I'm still fairly new to Helix, this would be an easy question to answer if it was for one of my own projects (it would be Feature), but since this is likely to be something someone else pulls in and potentially extends, wouldn't it make more sense in the Foundation?

11

Although the Helix documentation does cover this, I guess it's a big pill to swallow all at once so here are a few simple guidelines to help you on the Helix path:

Foundation module
This acts as an API to Feature modules.
The Foundation does not contain any form of presentation!

Feature module
This contains logic and presentation, but never styling.
So presentation is usually in the form of semantic HTML so it can be styled per Project module.
Feature modules may reference Foundation modules.

Project module
I guess you would typically not include this in a Marketplace package as this is the site-specific stuff, but you could add a demonstration project, for example to explain how the module could be styled.

In reference to Richard's answer:

Foundation
Modules that are really CMS based.
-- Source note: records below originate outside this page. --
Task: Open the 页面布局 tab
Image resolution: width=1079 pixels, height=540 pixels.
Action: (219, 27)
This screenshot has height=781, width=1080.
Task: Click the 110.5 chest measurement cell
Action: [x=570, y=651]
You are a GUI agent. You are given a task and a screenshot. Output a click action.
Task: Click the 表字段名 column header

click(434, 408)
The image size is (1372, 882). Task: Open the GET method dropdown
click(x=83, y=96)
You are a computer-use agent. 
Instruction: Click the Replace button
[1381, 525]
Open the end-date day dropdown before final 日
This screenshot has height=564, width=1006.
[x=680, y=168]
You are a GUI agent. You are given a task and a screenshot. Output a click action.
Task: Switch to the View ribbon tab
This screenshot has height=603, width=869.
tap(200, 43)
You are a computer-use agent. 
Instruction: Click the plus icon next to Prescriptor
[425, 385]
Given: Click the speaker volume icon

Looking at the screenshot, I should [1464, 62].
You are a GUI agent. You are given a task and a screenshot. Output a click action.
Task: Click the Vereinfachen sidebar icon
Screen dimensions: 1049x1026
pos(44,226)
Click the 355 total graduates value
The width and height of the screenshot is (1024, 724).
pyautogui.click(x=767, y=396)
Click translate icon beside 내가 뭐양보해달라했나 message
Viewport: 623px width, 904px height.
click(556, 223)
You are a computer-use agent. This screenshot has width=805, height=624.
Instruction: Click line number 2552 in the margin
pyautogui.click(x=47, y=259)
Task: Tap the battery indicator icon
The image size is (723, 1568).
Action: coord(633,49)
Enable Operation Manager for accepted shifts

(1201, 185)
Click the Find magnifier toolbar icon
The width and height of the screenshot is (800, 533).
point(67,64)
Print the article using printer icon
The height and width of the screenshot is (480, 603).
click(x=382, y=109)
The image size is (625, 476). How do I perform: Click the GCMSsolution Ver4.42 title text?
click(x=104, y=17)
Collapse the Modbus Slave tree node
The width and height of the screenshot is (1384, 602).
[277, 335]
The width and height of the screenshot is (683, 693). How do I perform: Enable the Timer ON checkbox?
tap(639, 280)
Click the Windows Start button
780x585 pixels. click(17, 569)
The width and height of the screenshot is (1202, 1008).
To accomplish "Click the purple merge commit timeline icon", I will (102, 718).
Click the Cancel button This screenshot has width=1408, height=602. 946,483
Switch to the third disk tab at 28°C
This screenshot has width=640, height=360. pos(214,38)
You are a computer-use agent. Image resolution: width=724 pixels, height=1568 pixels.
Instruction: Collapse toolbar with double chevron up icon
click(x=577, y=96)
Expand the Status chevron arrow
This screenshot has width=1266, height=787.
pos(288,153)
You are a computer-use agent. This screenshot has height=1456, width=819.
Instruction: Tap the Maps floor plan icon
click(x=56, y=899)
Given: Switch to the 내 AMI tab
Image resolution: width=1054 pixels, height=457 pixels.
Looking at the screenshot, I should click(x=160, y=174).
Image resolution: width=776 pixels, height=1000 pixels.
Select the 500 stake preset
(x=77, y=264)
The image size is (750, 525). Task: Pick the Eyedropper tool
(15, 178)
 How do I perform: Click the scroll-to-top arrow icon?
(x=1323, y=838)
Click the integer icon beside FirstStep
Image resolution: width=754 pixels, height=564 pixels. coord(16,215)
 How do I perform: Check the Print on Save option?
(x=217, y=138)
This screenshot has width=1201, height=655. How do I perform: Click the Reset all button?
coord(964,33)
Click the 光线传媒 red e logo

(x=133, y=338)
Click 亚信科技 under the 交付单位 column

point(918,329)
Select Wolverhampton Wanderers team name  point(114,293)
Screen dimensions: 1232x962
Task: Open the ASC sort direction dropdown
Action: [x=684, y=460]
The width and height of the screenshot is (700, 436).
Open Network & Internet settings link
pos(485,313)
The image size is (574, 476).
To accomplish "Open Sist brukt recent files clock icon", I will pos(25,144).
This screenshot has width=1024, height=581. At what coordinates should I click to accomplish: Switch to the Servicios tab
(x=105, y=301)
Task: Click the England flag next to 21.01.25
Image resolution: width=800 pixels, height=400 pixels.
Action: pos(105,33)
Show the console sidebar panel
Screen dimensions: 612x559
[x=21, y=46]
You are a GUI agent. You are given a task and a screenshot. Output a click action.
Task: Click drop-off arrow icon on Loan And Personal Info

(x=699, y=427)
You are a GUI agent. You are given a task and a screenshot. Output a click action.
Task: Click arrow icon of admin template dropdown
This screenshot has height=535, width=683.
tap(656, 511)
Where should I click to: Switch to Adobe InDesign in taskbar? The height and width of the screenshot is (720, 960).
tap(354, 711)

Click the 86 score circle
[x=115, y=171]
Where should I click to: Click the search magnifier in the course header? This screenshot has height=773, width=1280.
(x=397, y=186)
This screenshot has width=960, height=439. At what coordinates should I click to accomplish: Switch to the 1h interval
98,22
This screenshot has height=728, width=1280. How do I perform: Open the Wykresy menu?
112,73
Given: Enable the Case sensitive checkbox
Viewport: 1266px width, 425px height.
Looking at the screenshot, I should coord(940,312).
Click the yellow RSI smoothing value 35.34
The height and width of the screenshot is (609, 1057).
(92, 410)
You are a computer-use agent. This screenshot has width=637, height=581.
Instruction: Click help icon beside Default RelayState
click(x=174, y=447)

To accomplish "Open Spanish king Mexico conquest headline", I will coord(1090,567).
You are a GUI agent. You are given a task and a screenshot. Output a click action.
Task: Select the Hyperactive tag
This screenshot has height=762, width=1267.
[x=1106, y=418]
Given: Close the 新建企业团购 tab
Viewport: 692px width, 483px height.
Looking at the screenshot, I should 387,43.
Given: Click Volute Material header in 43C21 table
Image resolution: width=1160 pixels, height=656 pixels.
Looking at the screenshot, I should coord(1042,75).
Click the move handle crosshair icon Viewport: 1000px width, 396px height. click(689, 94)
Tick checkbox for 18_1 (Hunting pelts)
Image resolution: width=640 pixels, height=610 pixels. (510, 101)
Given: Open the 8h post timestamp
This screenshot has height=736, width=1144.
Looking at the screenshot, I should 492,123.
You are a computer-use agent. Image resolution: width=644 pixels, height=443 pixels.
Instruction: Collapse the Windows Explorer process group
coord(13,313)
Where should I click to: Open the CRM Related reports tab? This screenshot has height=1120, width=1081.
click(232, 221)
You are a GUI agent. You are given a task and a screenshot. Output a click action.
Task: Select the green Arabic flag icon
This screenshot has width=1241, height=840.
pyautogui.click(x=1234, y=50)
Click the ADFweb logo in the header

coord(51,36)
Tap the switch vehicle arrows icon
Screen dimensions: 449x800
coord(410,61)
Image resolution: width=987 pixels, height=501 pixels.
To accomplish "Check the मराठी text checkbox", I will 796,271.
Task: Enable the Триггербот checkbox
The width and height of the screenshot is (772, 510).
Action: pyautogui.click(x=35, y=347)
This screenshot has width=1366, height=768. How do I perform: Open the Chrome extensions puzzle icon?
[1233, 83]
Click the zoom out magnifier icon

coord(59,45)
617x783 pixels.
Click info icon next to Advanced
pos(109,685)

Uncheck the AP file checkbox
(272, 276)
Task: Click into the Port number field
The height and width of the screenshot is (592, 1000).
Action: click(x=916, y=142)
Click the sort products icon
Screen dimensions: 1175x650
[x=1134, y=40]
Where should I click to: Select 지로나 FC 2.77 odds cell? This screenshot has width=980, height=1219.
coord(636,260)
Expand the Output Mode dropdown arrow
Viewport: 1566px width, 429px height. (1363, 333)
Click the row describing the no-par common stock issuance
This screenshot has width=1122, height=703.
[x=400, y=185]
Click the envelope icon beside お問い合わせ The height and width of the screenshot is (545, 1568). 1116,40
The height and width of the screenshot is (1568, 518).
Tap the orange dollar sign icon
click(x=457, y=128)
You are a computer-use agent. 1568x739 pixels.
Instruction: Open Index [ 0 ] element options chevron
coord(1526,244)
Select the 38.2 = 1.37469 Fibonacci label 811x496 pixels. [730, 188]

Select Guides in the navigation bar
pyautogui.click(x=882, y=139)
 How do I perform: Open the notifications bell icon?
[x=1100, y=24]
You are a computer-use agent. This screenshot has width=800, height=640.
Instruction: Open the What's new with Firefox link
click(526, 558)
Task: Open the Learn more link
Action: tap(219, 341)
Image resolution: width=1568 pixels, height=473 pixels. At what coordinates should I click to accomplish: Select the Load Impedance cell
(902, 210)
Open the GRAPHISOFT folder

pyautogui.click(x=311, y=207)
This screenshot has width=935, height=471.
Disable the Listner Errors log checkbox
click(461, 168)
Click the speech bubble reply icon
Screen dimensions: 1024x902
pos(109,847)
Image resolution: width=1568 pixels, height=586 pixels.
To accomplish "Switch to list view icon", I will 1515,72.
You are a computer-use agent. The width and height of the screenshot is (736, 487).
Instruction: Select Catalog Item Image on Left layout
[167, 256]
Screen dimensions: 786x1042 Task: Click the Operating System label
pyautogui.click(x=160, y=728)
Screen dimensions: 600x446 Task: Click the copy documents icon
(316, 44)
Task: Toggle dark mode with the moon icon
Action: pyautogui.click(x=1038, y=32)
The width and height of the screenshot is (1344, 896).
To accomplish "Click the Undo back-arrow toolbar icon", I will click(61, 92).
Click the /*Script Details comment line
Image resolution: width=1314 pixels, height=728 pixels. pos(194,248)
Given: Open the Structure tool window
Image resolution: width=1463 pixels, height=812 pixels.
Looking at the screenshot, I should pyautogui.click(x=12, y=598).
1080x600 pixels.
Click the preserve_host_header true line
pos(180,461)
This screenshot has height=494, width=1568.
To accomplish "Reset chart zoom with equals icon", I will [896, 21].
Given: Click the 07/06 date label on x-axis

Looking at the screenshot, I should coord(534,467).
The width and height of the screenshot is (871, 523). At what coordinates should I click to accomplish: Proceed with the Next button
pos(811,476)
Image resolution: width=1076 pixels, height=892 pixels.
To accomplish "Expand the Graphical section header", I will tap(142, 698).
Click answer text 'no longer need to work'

So a control panel, some admin interface etc..

Feature
Modules that obey the Common Closure Principle

I do not agree with this; The fact that it's a control panel or admin tool does not indicate whether or not the module contains presentation.
Features do not have to be client (front-end) features!
You could say that if the module is exposed to a user (whether that is a content editor or a site visitor, doesn't make a difference) it's a Feature module.

Also, the Common Closure Principle applies to all the modules in the Helix architecture, not just the Feature modules!

For example: Take a look at the MultiSite module in the Habitat example.
This module is contains both Feature and Foundation projects.
The Feature project contains the stuff that is exposed to the user.
The Foundation project contains the stuff that is used by the Feature project and may be used by other Feature projects as well.

TLDR; Your Marketplace module can contain both Feature and Foundation projects. It does not necessarily have to either a Feature or a Foundation project.

7

I think it really depends on your module. So this question could be quite broad.

My high level thoughts would be:

Foundation:

  • Modules that are really CMS based. So a control panel, some admin interface etc...
  • Modules that are for presentation but are not a self contained feature, like the Sitecore.React module

Look at the category you are going to add your module too, if you are putting it in Administration its probably a Foundation module

Feature

When are creating a Client Feature or something that will be used in presentation it can be harder to place. I would say

  • Modules that are self contained and can be used with or without customizing
  • Modules that obey the Common Closure Principle

From the helix docs this means:

This principle ensures that changes in one feature do not cause changes anywhere else, and that features can be added, modified and removed without impacting other features.

So as long as your module obeys that, it can be a feature, otherwise make it a Foundation module.

What if it crosses over?

What if your module has sections that are self contained presentation parts, and also shared elements. There is nothing to say you can't have parts of your module that are Feature layer and parts that are Foundation - approach it the same way you would a client solution.